Alan stares across the desk at me through haunted eyes. “I want to help. I’ll tell you everything.”
Of course he will. I draw my powers back in and seal the doors shut. We won’t need them anymore. Not with him. I walk over to the office door and open it, surprising Zack on the other side.
“You can come in now.”
Alan doesn’t even wait for introductions. He begins in a barely comprehensible rush. “It’s not her fault. She’s been given no choice. She made a mistake, yes. But now she’s having to pay and pay and pay. That horrible man. Killing all of those people. Making her . . . all for what? Money. She was going crazy. She had to find a better way. And now . . .”
Zack holds up his hand. “Slow down. Let’s start with who’s been killed.”
“Charlotte Barakov, for one. That’s where it started. When Mother hired Davis Mager to get rid of her. It was crazy and stupid, not to mention wrong.” He shakes his head. “But what that man has forced her to do since . . .”
Zack takes a seat on the edge of the desk. “So your mother hired Mager to kill the first Mrs. Barakov, then what? He blackmailed her?”
Alan nods. “Yes. About a year after Mager got rid of Charlotte, he contacted Mother. His daughter was in need of a heart transplant. Only he didn’t want to wait for a voluntary donor. He blackmailed Mother into helping him identify the right person, then into doing the surgery. Naively, she thought that would be the end of it. But it got her in deeper. Gave Mager the idea that they could harvest organs and sell them on the black market. He had connections. At first they targeted the homeless.” He stops abruptly, his eyes darting between Zack and me.
“And?” Zack encourages him to continue with a wave of his hand.

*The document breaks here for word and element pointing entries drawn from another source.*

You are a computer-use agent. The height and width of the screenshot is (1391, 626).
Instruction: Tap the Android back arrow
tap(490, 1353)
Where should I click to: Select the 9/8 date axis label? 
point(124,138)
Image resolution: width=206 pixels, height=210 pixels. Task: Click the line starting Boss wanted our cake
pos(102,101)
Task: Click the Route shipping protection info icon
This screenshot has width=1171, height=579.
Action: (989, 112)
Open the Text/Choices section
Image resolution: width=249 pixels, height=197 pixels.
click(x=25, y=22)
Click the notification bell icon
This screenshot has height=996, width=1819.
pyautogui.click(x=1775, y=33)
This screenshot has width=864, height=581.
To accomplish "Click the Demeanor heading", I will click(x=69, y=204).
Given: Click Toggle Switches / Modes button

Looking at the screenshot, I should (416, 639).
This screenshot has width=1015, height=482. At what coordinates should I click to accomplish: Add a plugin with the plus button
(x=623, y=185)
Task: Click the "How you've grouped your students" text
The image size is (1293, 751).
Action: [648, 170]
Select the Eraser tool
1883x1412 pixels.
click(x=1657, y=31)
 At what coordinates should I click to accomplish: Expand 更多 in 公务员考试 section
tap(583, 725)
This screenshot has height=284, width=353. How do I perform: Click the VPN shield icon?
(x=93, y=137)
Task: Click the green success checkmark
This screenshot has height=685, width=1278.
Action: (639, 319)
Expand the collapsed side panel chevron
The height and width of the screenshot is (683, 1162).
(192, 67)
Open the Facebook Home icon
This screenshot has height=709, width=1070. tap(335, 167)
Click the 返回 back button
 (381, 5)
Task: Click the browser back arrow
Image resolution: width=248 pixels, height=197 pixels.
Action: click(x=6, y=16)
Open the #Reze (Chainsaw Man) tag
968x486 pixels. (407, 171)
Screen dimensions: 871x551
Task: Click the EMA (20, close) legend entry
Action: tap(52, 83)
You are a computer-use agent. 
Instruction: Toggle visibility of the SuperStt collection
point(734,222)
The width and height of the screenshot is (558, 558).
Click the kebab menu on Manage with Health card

But Alan’s eyes have settled on me. “You didn’t flinch when I mentioned Isabella was a vampire.”
I cross my arms in front of my chest. “No, I didn’t. You said at first they targeted the homeless. Are you telling us at some point Mager and your mother shifted their focus to vampires?”
He nods. “She said she couldn’t live with what she was doing. But she couldn’t get out of it, either. She was getting in deeper and deeper. Then the idea came to her. She knew about Alexander’s experimentation, about his technique. She convinced Mager to invest, to allow her to explore the possibility of using vampires instead of humans. They’re already dead. And their organs regenerate.”
“Your mother and Mager are kidnapping vampires, then harvesting and selling vampire organs?” asks Zack.
“Apparently vampires are universal donors. Mother discovered a vampire organ can be transplanted into a human with no danger of rejection. Mager’s doing the kidnapping.” Alan’s face turns red. “Although it seems Mother has looked through Alexander’s patients’ records from time to time to find ‘prospects.’ Her word, not mine.”
I sit again, trying to absorb what he’s telling me. “And then your mother operates on these prospects against their will?”